Senate testimony: AI risks to the financial sector

U-M professor of computer science and engineering identifies new concerns that recent AI advances pose for financial markets.

In a world where AI algorithms can already analyze real-time financial information and make high-stakes trading decisions with little or no human oversight, our financial regulations are failing to keep up.

Michael Wellman, the Richard H. Orenstein Division Chair and Lynn A. Conway Collegiate Professor of Computer Science and Engineering, testified this week in front of the Senate Committee on Banking, Housing and Urban Affairs to alert lawmakers to the potential dangers to security, safety and equity posed by AI’s use in financial systems.

Michael Wellman is standing in front of a white background. He is wearing a plaid suit, blue shirt, and glasses.
Michael Wellman, the Richard H. Orenstein Division Chair and Lynn A. Conway Collegiate Professor of Computer Science and Engineering. Photo: Joseph Xu.

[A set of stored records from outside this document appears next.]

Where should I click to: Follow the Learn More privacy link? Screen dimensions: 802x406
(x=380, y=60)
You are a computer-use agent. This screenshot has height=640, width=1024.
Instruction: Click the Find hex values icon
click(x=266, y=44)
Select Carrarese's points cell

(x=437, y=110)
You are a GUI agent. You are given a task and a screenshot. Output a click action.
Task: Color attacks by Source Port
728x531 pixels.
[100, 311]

“Our existing laws, generally speaking, are written based on the assumption that it is people who make decisions,” Wellman said. “When AI makes the decisions, do our laws adequately ensure accountability for those putting the AI to work?”

The potential danger to the economy comes not only from bad actors hoping to use AI to manipulate markets or extract financial information. Automated algorithms that are simply designed to maximize profit could be just as concerning, according to research led by Megan Shearer, a recent Ph.D. graduate from Wellman’s group. 

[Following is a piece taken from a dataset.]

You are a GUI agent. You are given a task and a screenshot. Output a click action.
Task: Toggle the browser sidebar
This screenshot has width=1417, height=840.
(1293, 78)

Their research demonstrates how a trading algorithm could learn to manipulate markets without explicit instruction to do so. This potential mismatch between a developer’s specification and an AI’s actions raises questions on how to hold AI developers accountable for the agents they release into the world.

“Much of the existing law depends on intent to manipulate, and how that would apply to an AI algorithm that learns manipulation on its own is unclear,” Wellman said. 

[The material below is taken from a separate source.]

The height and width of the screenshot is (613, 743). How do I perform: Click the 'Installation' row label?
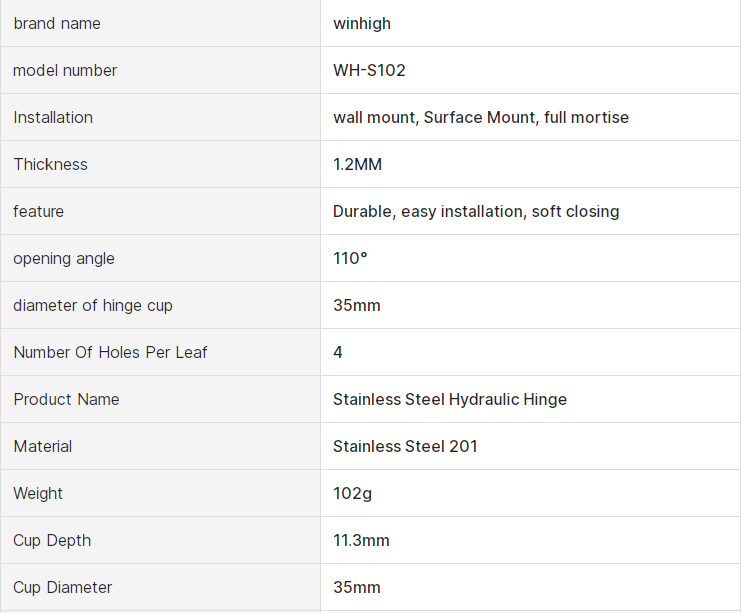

Such a loophole could allow AI developers to avoid accountability for their AI.

“We need to find ways to define intent in the context of an AI system,” Wellman said. “Unfortunately, it’s hard to know how to improve oversight of AI given the industry’s secrecy and the difficulty predicting what might come next.

“If somebody tells you they know where AI technology will be in five years or ten years—or even next year—don’t believe them. Even gauging the exact extent and nature of an AI employed in algorithmic trading today is not possible, due to a lack of public information.”

Wellman believes that creating more public and open knowledge on what practices can create risk will help to better prepare financial systems for AI and inspire market rules and systems that remain resilient to AI’s inevitable impacts.

A man in a suit, Professor Wellman, sits at a table covered with green felt. He is speaking into a microphone with his back facing the frame. In front of Wellman is a TV monitor that is displaying his face. Behind the monitor, the Senate committee members are sitting at a raised bench.
Professor Michael Wellman alerts the Senate Committee on Banking, Housing, and Urban Affairs on the potential harm that AI could cause in financial markets. Photo: Amanda Beaumont

“Simulations of how AI behaves in test environments that resemble real financial systems can help researchers and regulators better understand an algorithm’s behavior before putting it out into the real world,” Wellman said. “We must tease apart which practices and circumstances help versus hurt—and identify market designs or regulations that promote beneficial practices and deter harmful ones.”

That open knowledge is necessary for regulators to be able to respond to AI before it poses a serious risk, which is “sometimes essential to avoiding really terrible outcomes,” according to Wellman.

AI could also exacerbate the trading advantages of parties with access to masses of information, he said. Because the firms with the most data can build the most capable AI, firms that monopolize data could obtain superiority in financial trading. Monopolizing information assets for trading has not been widely studied or discussed to date.

“Should training data be regulated as if it were akin to insider information? That’s something that lawmakers need to think through,” Wellman said. “If markets are viewed as unfair due to issues like manipulation or information advantages, it could undermine confidence in the overall system and degrade the essential process of capital formation for the economy.”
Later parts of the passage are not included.